Print the records exactly. Every mark must remain.

========

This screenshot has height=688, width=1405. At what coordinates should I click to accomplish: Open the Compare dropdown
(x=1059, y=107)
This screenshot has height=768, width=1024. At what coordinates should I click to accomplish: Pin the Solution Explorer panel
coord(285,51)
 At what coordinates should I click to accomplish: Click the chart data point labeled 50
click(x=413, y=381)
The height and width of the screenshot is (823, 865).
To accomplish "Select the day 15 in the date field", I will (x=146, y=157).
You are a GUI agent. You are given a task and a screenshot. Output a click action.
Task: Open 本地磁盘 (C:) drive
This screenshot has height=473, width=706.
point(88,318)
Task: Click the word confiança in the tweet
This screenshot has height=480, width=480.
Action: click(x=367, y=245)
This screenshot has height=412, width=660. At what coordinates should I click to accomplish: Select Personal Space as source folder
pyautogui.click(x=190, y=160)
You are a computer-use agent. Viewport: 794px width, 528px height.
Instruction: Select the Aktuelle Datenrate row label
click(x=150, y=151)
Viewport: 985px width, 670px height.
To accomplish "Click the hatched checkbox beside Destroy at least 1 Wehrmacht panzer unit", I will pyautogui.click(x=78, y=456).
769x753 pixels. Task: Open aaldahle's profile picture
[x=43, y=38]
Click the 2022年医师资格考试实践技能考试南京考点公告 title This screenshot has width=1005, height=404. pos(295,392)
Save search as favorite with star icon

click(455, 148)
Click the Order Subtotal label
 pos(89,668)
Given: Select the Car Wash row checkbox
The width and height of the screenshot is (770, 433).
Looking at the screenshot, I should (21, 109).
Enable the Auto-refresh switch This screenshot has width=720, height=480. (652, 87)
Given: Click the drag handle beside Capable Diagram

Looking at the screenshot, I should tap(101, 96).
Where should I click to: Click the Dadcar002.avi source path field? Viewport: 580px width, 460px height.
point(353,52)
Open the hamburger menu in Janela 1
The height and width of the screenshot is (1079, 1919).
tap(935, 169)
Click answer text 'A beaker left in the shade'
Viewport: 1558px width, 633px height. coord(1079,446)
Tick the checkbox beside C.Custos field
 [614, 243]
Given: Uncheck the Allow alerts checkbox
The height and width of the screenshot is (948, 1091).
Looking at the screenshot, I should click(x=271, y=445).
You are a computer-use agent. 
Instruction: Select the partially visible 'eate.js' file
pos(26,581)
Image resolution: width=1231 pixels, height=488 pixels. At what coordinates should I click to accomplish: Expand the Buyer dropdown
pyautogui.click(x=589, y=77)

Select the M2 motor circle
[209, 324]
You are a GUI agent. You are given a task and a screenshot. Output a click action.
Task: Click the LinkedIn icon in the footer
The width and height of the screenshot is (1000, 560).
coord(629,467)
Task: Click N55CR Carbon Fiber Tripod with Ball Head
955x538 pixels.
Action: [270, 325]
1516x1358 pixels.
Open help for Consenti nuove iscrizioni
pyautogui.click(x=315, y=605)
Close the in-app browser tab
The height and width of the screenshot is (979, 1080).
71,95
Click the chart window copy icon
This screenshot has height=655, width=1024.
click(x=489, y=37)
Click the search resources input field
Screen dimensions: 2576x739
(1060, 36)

========

### Your response
This screenshot has height=688, width=1405. At what coordinates should I click to accomplish: Open the Compare dropdown
(x=1059, y=107)
This screenshot has height=768, width=1024. At what coordinates should I click to accomplish: Pin the Solution Explorer panel
coord(285,51)
 At what coordinates should I click to accomplish: Click the chart data point labeled 50
click(x=413, y=381)
The height and width of the screenshot is (823, 865).
To accomplish "Select the day 15 in the date field", I will (x=146, y=157).
You are a GUI agent. You are given a task and a screenshot. Output a click action.
Task: Open 本地磁盘 (C:) drive
This screenshot has height=473, width=706.
point(88,318)
Task: Click the word confiança in the tweet
This screenshot has height=480, width=480.
Action: click(x=367, y=245)
This screenshot has height=412, width=660. At what coordinates should I click to accomplish: Select Personal Space as source folder
pyautogui.click(x=190, y=160)
You are a computer-use agent. Viewport: 794px width, 528px height.
Instruction: Select the Aktuelle Datenrate row label
click(x=150, y=151)
Viewport: 985px width, 670px height.
To accomplish "Click the hatched checkbox beside Destroy at least 1 Wehrmacht panzer unit", I will pyautogui.click(x=78, y=456).
769x753 pixels. Task: Open aaldahle's profile picture
[x=43, y=38]
Click the 2022年医师资格考试实践技能考试南京考点公告 title This screenshot has width=1005, height=404. pos(295,392)
Save search as favorite with star icon

click(455, 148)
Click the Order Subtotal label
 pos(89,668)
Given: Select the Car Wash row checkbox
The width and height of the screenshot is (770, 433).
Looking at the screenshot, I should (21, 109).
Enable the Auto-refresh switch This screenshot has width=720, height=480. (652, 87)
Given: Click the drag handle beside Capable Diagram

Looking at the screenshot, I should tap(101, 96).
Where should I click to: Click the Dadcar002.avi source path field? Viewport: 580px width, 460px height.
point(353,52)
Open the hamburger menu in Janela 1
The height and width of the screenshot is (1079, 1919).
tap(935, 169)
Click answer text 'A beaker left in the shade'
Viewport: 1558px width, 633px height. coord(1079,446)
Tick the checkbox beside C.Custos field
 [614, 243]
Given: Uncheck the Allow alerts checkbox
The height and width of the screenshot is (948, 1091).
Looking at the screenshot, I should click(x=271, y=445).
You are a computer-use agent. 
Instruction: Select the partially visible 'eate.js' file
pos(26,581)
Image resolution: width=1231 pixels, height=488 pixels. At what coordinates should I click to accomplish: Expand the Buyer dropdown
pyautogui.click(x=589, y=77)

Select the M2 motor circle
[209, 324]
You are a GUI agent. You are given a task and a screenshot. Output a click action.
Task: Click the LinkedIn icon in the footer
The width and height of the screenshot is (1000, 560).
coord(629,467)
Task: Click N55CR Carbon Fiber Tripod with Ball Head
955x538 pixels.
Action: [270, 325]
1516x1358 pixels.
Open help for Consenti nuove iscrizioni
pyautogui.click(x=315, y=605)
Close the in-app browser tab
The height and width of the screenshot is (979, 1080).
71,95
Click the chart window copy icon
This screenshot has height=655, width=1024.
click(x=489, y=37)
Click the search resources input field
Screen dimensions: 2576x739
(1060, 36)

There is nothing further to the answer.